Many of you may have read my previous posts on depression on my personal blog or even on the #SAChat blog. Several of you even contacted me – either to send messages of support or tell me about your own struggles with depression or other mental illnesses. I find that even now, almost four months later, I receive messages from people struggling with depression, anxiety, or other mental illnesses/mental health issues. Often, they are just looking for someone who knows what they’re going through. They want to be able to talk and not have to explain themselves. They want advice and reassurance that it gets better. They want to know they’re not alone.
I can’t emphasize this enough: I am thrilled to be that person. That might seem odd, but I really and truly am. You know why? Because it means that they have someone they can call, and they feel comfortable enough with me for me to be that someone. Thinking back on the times I struggled most with my depression, I know that some of the most comforting moments were when I was able to talk to a good friend of mine who has similar struggles. If I had not had that touchpoint, I can’t be certain I would have made it through as I did.

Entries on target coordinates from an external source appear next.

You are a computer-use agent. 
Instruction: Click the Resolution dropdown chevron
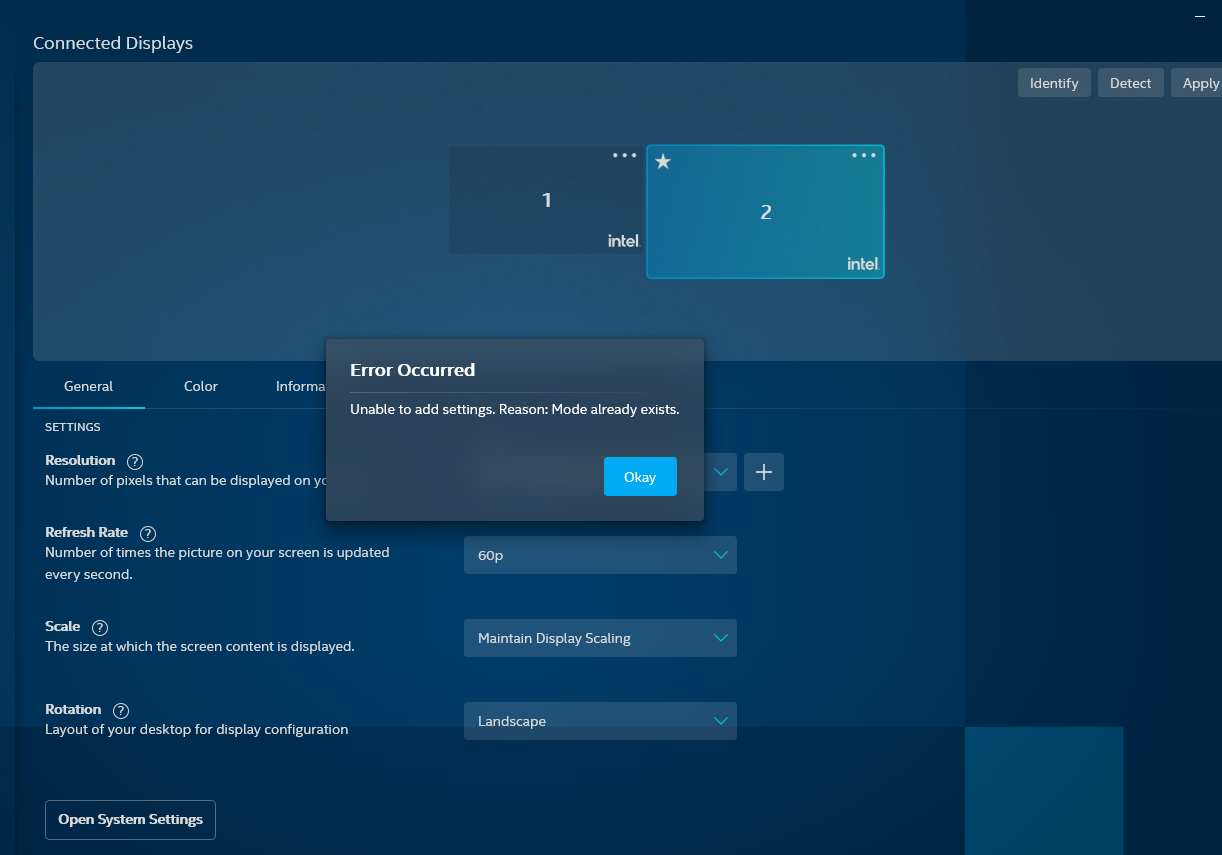721,472
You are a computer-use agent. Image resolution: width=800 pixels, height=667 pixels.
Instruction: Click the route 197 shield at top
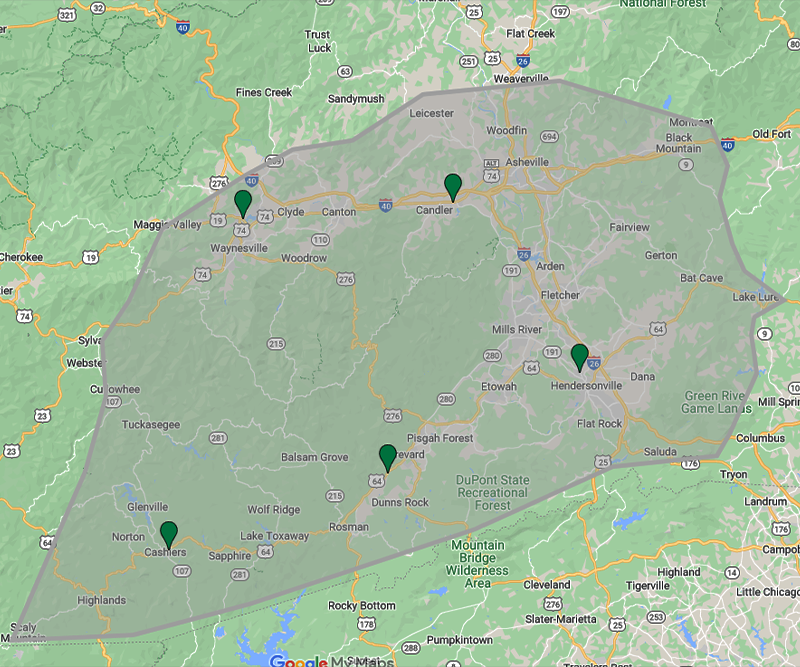point(560,11)
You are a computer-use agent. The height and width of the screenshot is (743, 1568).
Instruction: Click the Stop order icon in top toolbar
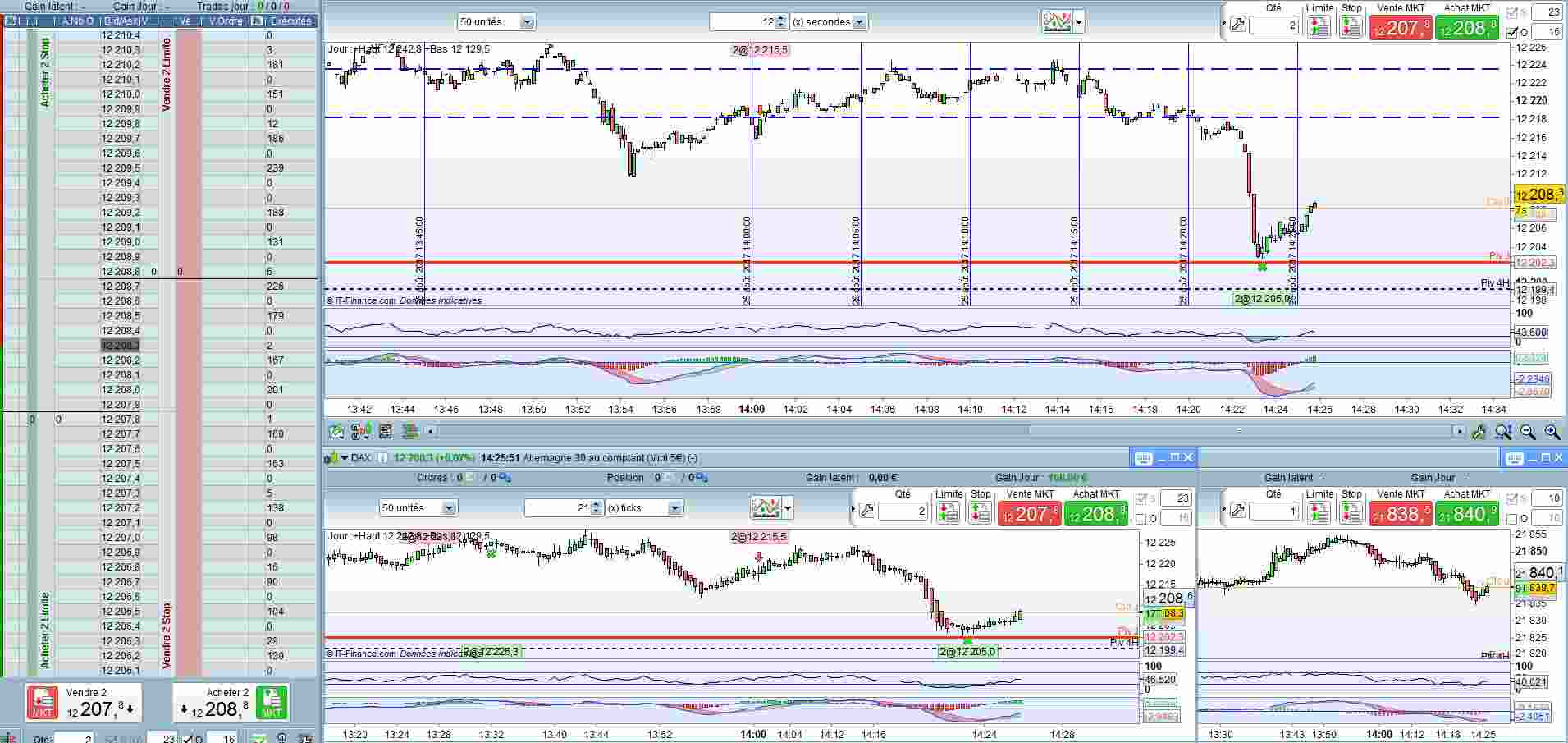click(x=1351, y=26)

So please, keep calling, writing, tweeting, Facebooking, just generally reaching out to me – whenever you need it. I’m here. I get it. I’m ready to be your “someone.”

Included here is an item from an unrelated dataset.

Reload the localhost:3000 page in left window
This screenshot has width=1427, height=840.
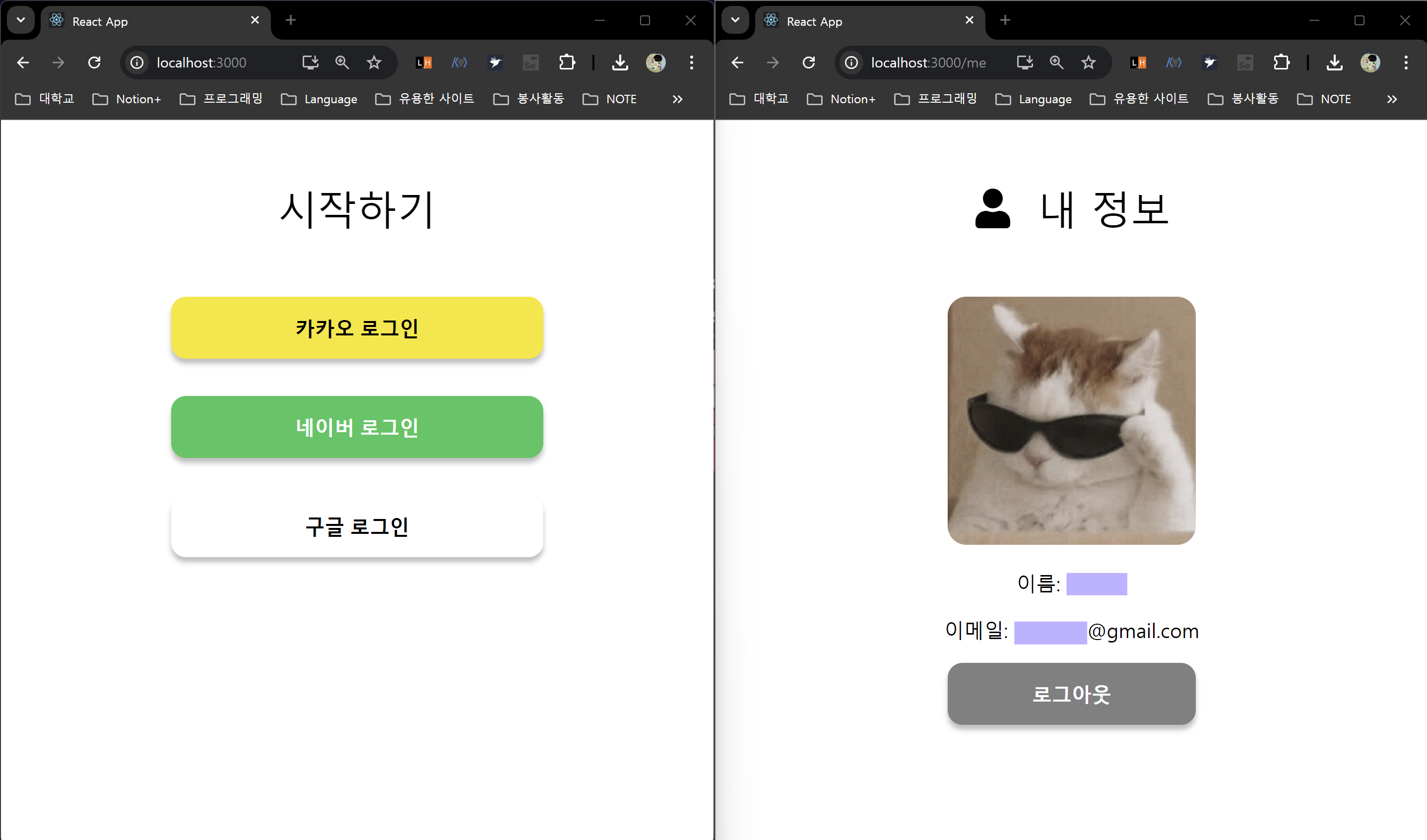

That being said – why aren’t there more “someones” out there? I think it still in large part has to do with the fear of “outing” oneself as depressed, as mentally ill or unwell. Hey, I can’t blame them – I’m 35, and I’m just newly comfortable talking about it to the extent that I do. And when I say “comfortable,” I really mean that I’m comfortable writing about it. I still struggle with the occasional person that says something to me about my posts face-to-face – it’s much easier behind the glare of my computer screen than in person.
This tells me we have a long way to go as a profession.
How are you showing your colleagues that you’re ready to be there for them? That you’re ready to accept them without stigma? How will we fight the need for fear together?